To do:
Determine how many lines in the listing that follows include "agent". Answer only with that number.

Material provided:
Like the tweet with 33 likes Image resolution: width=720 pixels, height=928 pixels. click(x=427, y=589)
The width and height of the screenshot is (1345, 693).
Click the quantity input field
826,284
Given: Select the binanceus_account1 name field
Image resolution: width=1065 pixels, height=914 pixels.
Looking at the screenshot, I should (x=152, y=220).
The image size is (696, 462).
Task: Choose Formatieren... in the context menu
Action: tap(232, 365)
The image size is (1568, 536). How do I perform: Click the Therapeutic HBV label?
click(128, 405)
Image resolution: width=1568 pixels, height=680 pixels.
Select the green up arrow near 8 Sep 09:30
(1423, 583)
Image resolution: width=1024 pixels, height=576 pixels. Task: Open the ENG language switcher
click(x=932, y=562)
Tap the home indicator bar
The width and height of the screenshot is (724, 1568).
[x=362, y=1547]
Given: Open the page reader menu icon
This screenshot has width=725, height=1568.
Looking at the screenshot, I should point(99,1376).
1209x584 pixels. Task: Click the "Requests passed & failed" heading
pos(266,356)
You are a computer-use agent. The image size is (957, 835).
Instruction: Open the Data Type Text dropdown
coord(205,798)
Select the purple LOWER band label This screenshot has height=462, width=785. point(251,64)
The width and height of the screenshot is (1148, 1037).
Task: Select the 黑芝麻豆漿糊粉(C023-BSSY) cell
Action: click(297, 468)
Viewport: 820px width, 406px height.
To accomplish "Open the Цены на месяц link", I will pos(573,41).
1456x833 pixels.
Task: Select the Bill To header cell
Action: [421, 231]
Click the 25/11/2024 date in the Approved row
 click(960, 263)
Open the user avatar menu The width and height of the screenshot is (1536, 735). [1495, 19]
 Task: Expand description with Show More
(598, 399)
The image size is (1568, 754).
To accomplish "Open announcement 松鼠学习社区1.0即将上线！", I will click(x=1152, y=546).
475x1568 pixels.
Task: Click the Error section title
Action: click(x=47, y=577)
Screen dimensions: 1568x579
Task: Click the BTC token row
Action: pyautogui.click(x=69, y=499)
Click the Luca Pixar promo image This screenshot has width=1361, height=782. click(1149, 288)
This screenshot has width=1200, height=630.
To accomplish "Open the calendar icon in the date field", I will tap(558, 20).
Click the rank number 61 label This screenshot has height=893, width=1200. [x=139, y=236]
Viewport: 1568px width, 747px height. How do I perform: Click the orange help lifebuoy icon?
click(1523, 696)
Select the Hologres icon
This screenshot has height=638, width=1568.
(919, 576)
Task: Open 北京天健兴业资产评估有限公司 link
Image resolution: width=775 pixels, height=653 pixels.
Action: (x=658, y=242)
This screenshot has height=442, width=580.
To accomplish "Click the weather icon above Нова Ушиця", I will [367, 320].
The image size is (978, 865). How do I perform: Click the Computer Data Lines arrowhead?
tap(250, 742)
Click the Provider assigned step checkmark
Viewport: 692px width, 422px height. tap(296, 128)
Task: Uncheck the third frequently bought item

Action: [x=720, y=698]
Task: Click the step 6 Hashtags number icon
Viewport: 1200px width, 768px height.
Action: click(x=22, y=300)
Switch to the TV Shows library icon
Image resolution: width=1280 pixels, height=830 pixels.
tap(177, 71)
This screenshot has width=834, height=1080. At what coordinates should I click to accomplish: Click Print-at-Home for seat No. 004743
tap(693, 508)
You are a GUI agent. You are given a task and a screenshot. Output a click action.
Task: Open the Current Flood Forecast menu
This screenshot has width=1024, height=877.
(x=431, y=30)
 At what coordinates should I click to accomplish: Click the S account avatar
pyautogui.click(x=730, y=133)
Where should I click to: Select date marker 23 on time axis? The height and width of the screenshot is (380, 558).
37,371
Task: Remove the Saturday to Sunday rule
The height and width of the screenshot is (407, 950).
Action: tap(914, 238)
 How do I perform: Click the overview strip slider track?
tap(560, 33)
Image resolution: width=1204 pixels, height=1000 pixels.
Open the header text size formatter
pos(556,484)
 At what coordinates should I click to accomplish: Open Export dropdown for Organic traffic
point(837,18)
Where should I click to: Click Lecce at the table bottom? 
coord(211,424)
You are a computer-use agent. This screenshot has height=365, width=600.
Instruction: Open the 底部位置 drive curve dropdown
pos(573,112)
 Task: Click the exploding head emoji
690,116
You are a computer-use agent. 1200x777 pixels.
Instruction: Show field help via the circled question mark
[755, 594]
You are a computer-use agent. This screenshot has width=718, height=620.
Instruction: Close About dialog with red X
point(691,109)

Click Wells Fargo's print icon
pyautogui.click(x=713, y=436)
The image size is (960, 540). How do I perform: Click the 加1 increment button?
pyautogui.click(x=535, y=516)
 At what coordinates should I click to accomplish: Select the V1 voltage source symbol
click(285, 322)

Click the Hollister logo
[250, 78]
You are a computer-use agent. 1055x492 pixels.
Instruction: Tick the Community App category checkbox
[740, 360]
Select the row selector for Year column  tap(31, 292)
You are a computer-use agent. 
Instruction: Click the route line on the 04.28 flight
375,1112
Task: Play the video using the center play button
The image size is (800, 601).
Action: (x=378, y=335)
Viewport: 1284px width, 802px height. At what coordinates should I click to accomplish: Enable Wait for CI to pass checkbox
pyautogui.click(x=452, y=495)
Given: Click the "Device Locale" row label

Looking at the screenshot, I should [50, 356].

Response area:
7